Article —
In any case, you need 6' depth and you don't need the sonotube to go all the way down, just enough to secure it and keep it clean a few inches below grade.




Our standard rebar cage for a 20' 4" pole is: 

18" round

8' tall (appx 6' below grade and 2' above) 

Has 4 vertical #5 (5/8") "legs" 

and 12"x #4 (1/2") rings every 12 inches.

Our standard sonotube is 24" diameter by 36" tall (30" high with 6" below grade).



Don't install a ring at the very bottom and it will be easier to adjust the cage height withour the bottom ring hitting the dirt..

Ground rods not required but it's not a bad idea to attach a #4-#6 to the cage with an acorn and leave a stub to the handhole.

Have your holes dug @ 24" round and 6' *plus *deep. It's way easier to put dirt in than take it out.

Put your cage in place and set it close to proper height.

Install your conduit in and out keeping the cage plumb and centered in the hole.. Keep the conduits coming stright up and centered in the cage. 

Make sure your PVC 90's are glued on tight. When in doubt, tape them in place. You don't want to have one pull loose while you are pouring concrete. Make sure the cage won't put pressure on the conduits when the concrete is being poured. Don't set the cage on the conduits. Give yourself some slack. 

Install the ground wire (if applicable) to the rebar. Leave enough wire to go down 30" and back up with the conduits. Tape it in place (to the conduits) This will keep it out of the way when you install the anchor bolts.

Build a 2x4 aquare frame and drywall screw it to the sonotube, about 6" from the bottom. Slip the tube in place to check the fit and clearances.

Exercise 1 — Using the post on pole foundations, decide whether each statement agrees with it: (a) when in doubt, the PVC 90's should be taped in place; (b) ground rods are required; (c) the cage should be set on the conduits. Answer yes or no for each and quote the words that decide it.
Exercise 2 — Translate this sentence from the post on pole foundations into Spanish: "It's way easier to put dirt in than take it out."
Exercise 3 — According to the post on pole foundations, how many vertical legs does the standard rebar cage have, and what size are they?

(Text and item location entries)
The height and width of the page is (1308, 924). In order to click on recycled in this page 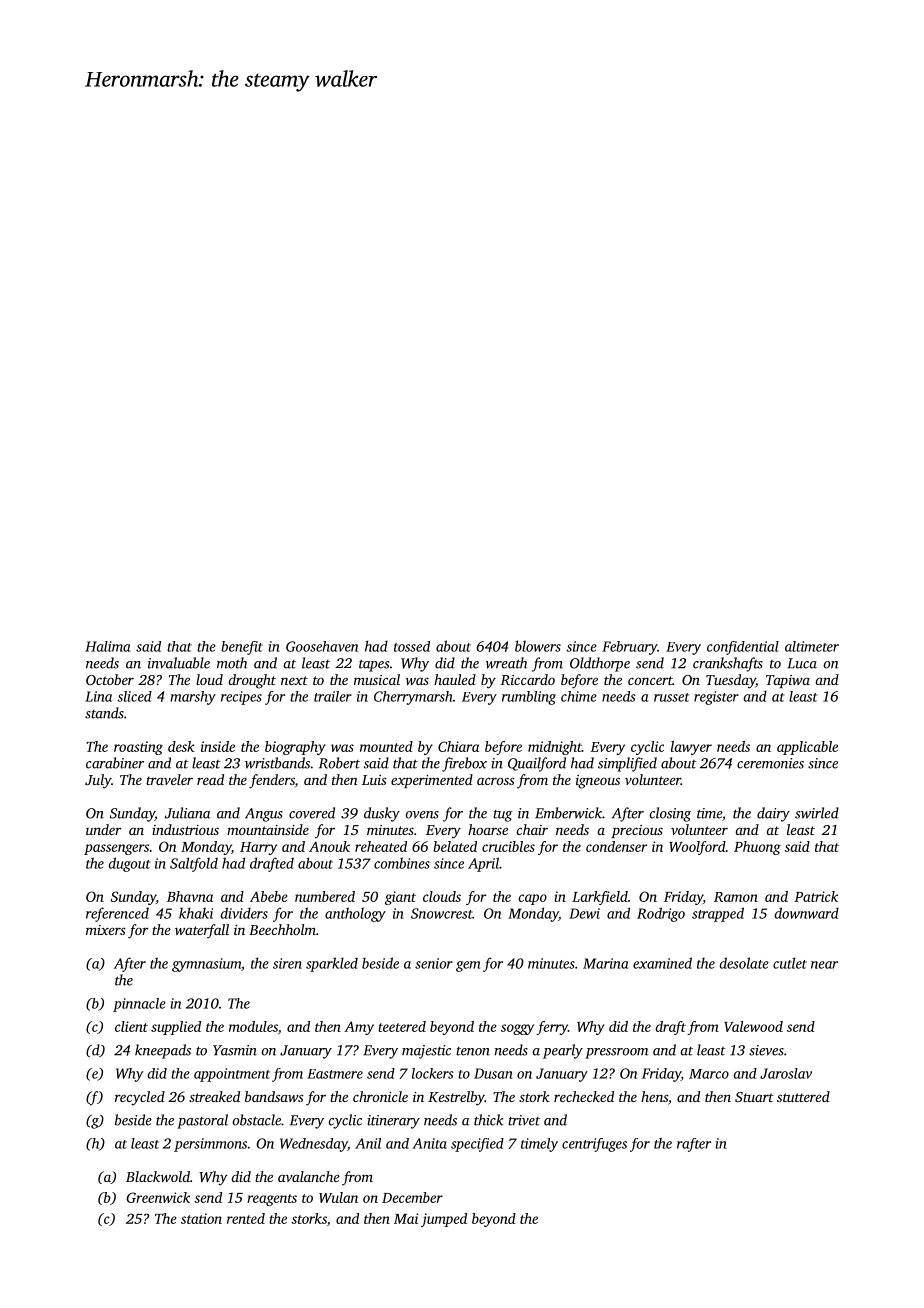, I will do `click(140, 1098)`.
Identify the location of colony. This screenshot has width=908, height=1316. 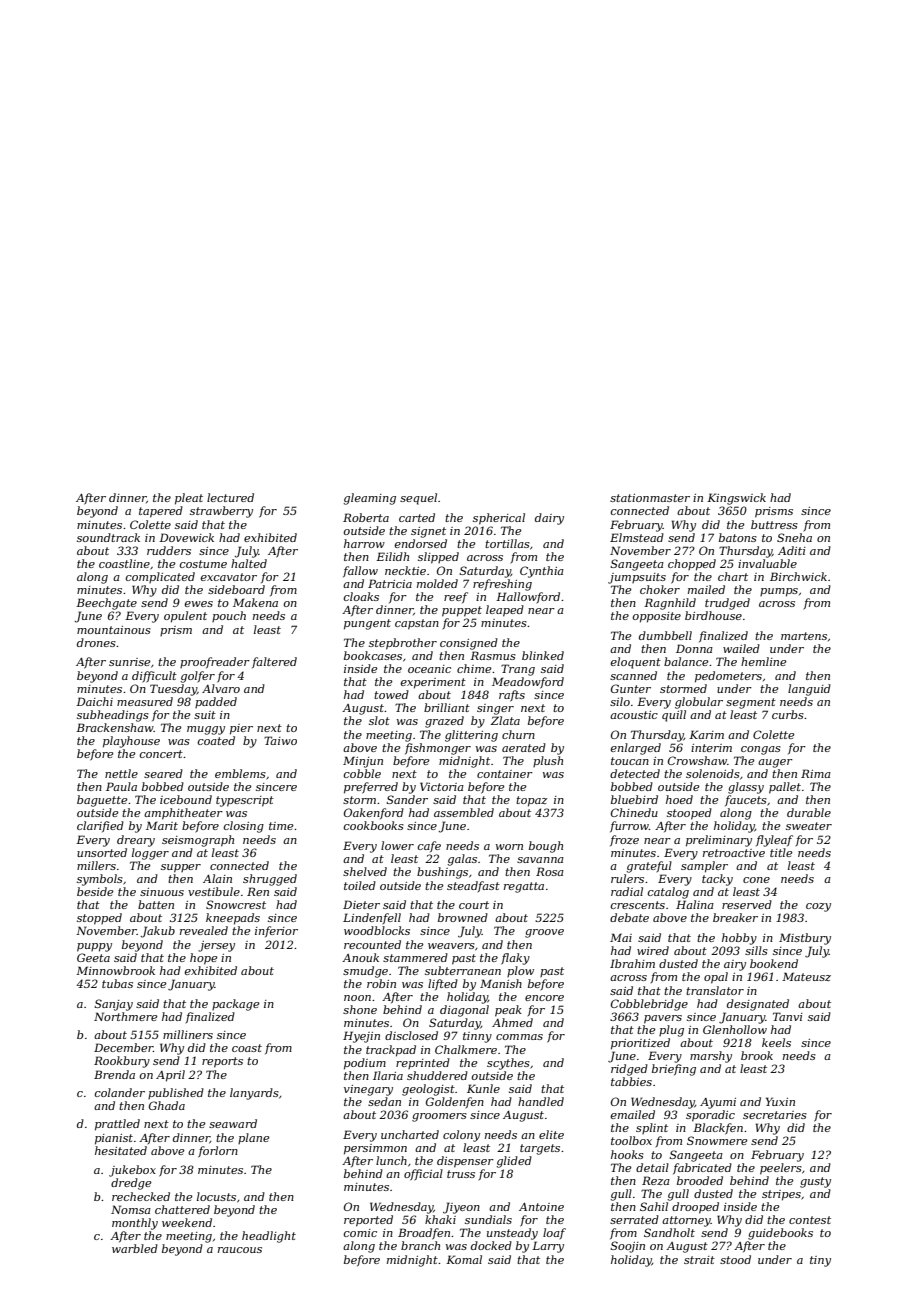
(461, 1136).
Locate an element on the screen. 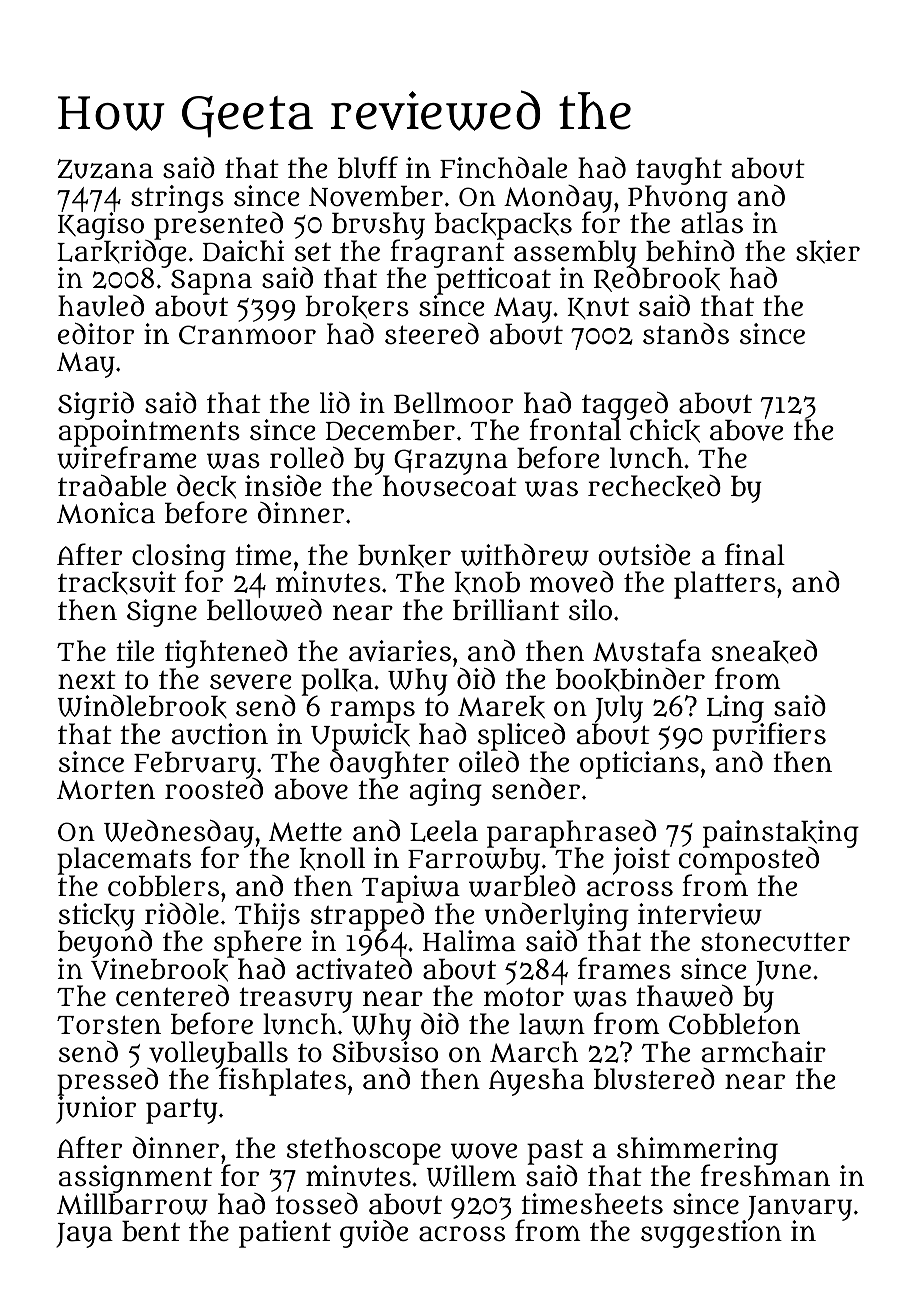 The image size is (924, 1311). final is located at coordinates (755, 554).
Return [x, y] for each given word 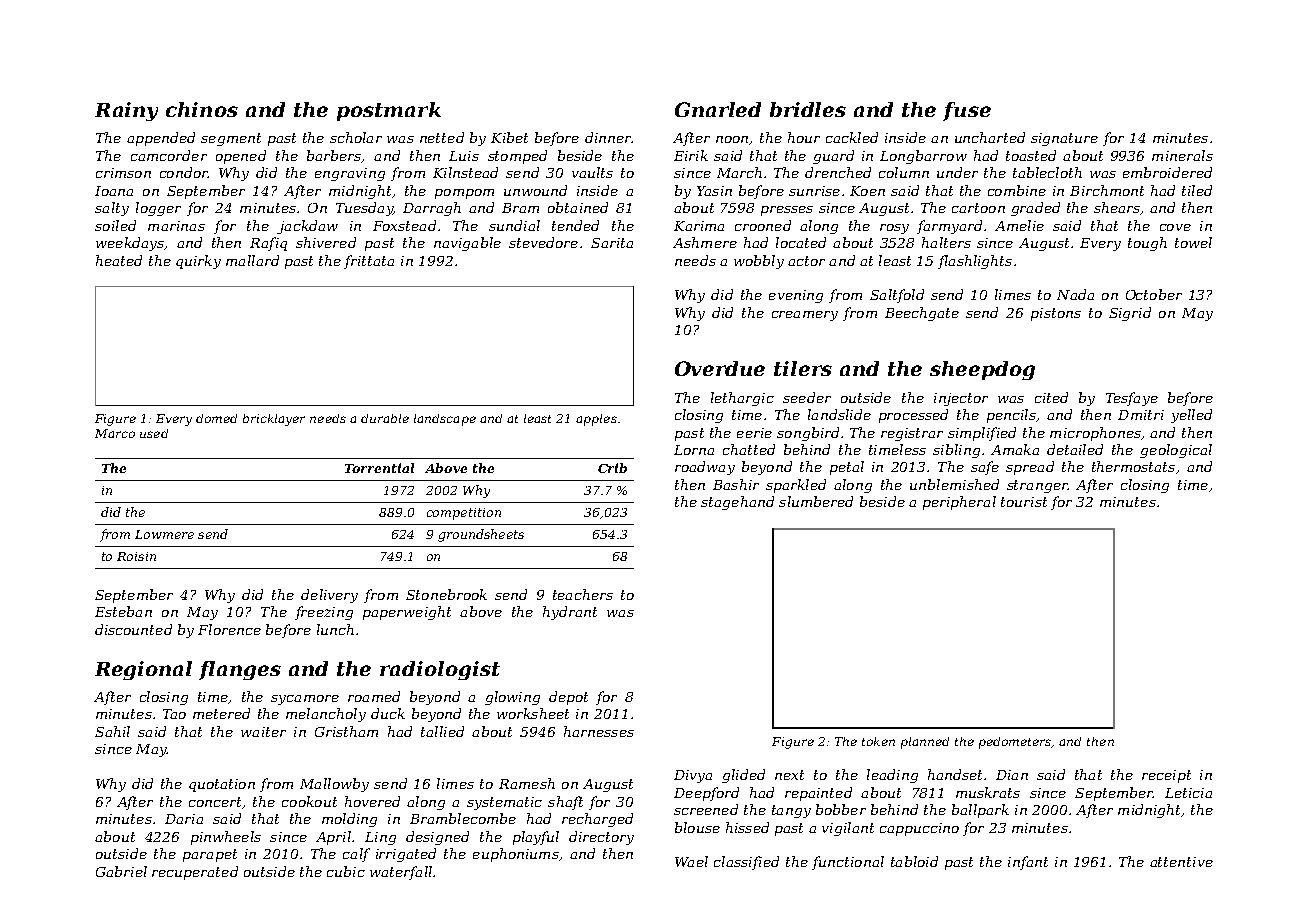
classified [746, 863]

Answer 1 —
(a) Yes: "When in doubt, tape them in place."
(b) No: "Ground rods not required"
(c) No: "Don't set the cage on the conduits."

Answer 2 — Es mucho más fácil echar tierra que sacarla.

Answer 3 — Four vertical #5 (5/8") legs.